The House of Representatives asked for a bonus for care workers when the pandemic first took hold in the Netherlands, and the cabinet promised to provide this. Over the coming few weeks, they will discuss how exactly the payments will be issued.
De Jonge states that the bonus will be paid in autumn this year. He estimates that 800,00 people are eligible to receive the bonus. It will therefore cost an estimated total of €800 million.
The Ministry of Public Health makes clear that employers should not receive less salary than what they currently receive in light of receiving the bonus.

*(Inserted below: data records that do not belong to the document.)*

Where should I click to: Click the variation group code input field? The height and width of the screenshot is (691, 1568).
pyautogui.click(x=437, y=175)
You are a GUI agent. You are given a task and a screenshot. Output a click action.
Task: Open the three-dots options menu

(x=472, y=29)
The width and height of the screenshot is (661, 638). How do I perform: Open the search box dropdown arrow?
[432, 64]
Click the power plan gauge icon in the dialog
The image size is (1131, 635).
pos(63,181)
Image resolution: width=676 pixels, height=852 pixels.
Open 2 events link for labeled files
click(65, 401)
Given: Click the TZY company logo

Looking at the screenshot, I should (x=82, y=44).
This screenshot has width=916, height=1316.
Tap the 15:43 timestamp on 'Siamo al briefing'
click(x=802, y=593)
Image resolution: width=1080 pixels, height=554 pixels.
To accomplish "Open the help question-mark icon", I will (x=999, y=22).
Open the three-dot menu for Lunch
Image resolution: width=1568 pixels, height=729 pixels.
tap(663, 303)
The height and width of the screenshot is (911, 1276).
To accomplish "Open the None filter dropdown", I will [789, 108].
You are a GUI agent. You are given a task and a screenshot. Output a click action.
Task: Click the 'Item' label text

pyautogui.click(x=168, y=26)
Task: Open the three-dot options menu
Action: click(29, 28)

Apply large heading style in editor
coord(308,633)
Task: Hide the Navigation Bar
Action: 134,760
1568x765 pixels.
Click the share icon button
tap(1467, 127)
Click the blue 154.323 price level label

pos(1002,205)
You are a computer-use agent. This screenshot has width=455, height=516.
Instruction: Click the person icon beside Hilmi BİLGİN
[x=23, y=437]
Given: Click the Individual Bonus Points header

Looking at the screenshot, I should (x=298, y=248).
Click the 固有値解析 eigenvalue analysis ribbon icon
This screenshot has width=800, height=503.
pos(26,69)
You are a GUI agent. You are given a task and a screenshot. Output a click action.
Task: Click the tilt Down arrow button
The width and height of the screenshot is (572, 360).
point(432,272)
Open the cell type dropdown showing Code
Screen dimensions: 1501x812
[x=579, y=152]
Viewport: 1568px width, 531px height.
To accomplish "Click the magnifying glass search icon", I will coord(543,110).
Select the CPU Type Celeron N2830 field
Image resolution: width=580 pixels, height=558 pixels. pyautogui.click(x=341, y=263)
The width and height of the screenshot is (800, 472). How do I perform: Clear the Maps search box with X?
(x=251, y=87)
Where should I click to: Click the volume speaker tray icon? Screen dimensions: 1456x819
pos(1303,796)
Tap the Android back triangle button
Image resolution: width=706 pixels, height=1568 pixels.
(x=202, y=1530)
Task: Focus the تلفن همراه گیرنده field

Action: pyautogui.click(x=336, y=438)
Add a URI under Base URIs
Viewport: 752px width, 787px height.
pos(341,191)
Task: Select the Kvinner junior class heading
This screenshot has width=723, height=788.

Proposal for healthcare sector pay rises rejected
By a slim majority, the House of Representatives rejected a proposal to increase healthcare sector salaries this week. In response to this, De Jonge says that healthcare workers have received pay rises for years. ‘Every year we ensure that salaries in healthcare are in line with salaries in the rest of the market,’ he explains.
Care sector unions welcome the bonus, whilst continuing to push for structural pay rises. ‘The fight isn’t over yet,’ says Elise Merlijn, director of union FNV Zorg. Elise is pleased that everyone in the care sector benefits from the bonus, including ambulance staff, cleaners and carers for disabled people.
However, NU’91, an organisation for nurses and healthcare professionals, says that a one-off reward is not enough. They say that pay rises in the sector are ‘long overdue’. Elise Merlijn describes the issue as a ‘festering wound’ that De Jonge believes he has ‘healed by sticking a plaster over it’.